It is terribly sad that nobody saw it fit to see the qualities in Char, her hard work, her desire to do something for England, her tremendous ability for organization, she was admirable... And sadly all Char ever heard were things like ‘here are those who recognise the monster within Char Vivian.’ ‘Grace Jones not the least of them.’ ‘John Trevellyan, her mother’s cousin, is annoyed and dismayed by Char’s behavior, John is just one more thing Char takes for granted, and so she is a little uncomfortable when she sees him getting rather friendly with Grace.’ It has happened to all of us at one point or the other hasn’t I it, we have resented women poaching on guys we do not love but keep just in case nothing good pops up?
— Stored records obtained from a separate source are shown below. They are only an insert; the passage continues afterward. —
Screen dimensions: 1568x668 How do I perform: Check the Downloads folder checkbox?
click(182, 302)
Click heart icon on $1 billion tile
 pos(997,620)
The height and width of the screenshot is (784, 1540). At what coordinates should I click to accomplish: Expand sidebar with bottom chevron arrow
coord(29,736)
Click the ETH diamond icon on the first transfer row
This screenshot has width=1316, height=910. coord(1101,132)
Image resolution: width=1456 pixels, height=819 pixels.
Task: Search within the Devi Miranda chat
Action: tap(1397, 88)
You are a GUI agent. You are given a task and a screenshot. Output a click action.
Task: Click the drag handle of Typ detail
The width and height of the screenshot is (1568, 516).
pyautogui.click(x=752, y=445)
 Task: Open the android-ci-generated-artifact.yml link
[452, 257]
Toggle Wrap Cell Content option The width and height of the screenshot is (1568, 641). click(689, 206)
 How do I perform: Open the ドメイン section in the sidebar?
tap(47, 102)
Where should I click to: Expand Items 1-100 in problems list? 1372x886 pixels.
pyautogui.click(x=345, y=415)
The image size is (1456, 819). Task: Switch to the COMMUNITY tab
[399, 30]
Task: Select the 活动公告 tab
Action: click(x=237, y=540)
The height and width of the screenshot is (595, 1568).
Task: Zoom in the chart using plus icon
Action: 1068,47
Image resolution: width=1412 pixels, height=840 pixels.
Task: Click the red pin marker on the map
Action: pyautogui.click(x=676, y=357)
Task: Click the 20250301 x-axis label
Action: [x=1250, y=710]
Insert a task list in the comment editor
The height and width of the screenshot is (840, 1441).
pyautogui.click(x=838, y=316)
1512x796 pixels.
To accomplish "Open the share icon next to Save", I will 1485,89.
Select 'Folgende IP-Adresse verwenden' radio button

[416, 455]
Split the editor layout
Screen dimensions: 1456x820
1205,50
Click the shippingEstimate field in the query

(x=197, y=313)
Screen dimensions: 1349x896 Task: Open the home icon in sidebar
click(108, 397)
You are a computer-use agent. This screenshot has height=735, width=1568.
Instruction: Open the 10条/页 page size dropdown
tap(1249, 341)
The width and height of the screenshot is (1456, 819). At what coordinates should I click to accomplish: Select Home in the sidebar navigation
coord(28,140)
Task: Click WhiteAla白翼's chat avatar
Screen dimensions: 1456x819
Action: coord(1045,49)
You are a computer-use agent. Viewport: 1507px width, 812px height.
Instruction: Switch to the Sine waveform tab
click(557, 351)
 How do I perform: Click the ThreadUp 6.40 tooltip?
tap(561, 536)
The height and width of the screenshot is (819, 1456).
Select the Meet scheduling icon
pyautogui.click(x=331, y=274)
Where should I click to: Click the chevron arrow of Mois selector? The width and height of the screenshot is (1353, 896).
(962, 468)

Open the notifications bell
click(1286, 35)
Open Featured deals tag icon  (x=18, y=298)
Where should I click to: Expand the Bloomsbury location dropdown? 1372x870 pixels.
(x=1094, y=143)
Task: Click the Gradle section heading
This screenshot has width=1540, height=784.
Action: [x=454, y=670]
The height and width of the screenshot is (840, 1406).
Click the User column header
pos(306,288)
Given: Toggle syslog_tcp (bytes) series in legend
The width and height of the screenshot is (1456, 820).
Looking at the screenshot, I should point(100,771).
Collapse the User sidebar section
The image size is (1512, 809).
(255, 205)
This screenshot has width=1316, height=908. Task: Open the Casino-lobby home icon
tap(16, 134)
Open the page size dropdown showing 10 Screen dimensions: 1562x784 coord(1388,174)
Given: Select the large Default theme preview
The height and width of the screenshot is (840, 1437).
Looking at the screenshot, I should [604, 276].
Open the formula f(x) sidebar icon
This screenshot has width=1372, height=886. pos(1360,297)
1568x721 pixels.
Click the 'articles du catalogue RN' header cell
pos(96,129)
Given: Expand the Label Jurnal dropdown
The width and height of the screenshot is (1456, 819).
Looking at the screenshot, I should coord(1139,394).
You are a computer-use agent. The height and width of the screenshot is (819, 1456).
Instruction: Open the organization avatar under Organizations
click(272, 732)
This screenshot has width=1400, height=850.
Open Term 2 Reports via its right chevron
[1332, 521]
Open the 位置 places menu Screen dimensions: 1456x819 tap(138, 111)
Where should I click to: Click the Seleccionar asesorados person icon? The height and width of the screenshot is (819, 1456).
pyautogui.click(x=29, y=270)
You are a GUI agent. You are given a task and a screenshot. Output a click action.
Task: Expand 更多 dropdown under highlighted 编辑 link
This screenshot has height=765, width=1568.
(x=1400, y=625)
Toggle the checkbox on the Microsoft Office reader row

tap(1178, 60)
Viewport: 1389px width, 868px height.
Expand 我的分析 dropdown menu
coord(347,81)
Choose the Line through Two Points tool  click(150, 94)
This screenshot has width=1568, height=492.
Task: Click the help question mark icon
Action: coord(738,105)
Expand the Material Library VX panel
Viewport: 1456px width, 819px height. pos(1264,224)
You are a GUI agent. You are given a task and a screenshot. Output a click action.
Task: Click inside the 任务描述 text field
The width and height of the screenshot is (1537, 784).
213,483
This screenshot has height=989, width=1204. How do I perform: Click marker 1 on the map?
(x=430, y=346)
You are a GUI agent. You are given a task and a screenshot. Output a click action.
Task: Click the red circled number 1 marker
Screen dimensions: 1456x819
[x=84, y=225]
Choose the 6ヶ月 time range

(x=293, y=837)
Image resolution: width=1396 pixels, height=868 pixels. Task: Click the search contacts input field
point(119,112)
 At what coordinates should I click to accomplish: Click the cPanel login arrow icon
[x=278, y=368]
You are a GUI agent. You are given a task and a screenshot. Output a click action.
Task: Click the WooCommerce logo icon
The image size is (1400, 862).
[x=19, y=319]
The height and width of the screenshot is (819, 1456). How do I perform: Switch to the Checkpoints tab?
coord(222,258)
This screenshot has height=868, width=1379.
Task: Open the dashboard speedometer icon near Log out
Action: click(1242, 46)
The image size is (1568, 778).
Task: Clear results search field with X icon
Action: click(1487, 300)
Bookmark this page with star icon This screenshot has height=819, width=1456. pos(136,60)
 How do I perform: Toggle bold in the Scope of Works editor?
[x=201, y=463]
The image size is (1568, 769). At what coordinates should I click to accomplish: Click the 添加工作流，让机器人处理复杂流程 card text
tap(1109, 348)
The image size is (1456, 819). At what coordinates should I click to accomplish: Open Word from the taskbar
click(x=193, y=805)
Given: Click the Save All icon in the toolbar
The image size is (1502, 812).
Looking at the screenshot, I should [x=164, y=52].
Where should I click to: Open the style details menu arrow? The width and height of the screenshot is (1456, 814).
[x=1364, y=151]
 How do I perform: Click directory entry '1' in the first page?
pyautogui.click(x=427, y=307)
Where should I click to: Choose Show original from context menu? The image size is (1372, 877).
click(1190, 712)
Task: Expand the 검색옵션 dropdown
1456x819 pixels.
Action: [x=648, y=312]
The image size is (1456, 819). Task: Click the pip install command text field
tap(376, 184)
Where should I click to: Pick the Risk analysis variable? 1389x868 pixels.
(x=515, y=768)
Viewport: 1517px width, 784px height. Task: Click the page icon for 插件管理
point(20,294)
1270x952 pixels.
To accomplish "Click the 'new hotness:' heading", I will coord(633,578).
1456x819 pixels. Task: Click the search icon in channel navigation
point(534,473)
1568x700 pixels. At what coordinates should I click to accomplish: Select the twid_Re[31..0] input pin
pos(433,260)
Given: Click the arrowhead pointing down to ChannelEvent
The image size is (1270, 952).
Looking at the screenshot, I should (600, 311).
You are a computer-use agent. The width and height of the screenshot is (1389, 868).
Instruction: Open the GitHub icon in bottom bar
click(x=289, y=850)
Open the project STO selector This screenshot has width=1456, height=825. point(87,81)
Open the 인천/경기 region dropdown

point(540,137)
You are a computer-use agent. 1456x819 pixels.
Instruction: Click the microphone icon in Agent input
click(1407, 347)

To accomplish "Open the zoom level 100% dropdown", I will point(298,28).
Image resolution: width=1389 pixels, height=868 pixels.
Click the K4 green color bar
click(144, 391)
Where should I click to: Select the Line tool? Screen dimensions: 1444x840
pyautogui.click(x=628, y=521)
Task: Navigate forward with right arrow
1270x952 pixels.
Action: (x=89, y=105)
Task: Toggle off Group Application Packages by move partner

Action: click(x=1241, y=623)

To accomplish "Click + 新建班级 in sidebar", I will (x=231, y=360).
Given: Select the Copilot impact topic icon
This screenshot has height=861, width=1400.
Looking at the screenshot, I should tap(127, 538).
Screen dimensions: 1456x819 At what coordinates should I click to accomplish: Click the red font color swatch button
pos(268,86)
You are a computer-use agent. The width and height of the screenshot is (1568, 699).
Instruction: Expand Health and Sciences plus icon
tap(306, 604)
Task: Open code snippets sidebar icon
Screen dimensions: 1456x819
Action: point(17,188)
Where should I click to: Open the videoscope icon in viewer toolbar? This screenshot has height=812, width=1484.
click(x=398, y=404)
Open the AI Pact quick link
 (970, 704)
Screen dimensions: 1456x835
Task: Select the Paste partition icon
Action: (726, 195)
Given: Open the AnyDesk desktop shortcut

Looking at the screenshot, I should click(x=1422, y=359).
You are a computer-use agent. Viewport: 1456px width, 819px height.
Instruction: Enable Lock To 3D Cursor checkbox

But it is Dr Prince, the old doctor who has known Char since childhood, who shocks me the most. The patriarchal sod in the guise of being a good doctor and who runs the hospital rather shoddily gets bristling when Char sets some guidelines for the hospital, starts talking rather badly of her. We have seen that too... One Sunday when the girls are at their tea at the Hostel, old Dr. Prince gathers them around, much like a benevolent, tell-it-all Santa... Narrating to them Char’s ‘evil ways’ I would have thought that as a Doctor and an older man, the good Doctor would have had more decorum, more niceness, but no he rambles on and on... Quoting things like ‘Char’s slavish obsession with her work has more to do with being seen to do it and the power and prestige it gives her than anything else.’ And to Char herself... “I’ll tell you something else. It’s not the work you want to get back to, young lady, it’s the excitement, and the official position, and the right it gives you to interfere with people who knew how to run a hospital and everything connected with it some twenty years or so before you came into the world”
Poor Dr. Prince could only get at Char by mocking and bad mouthing her.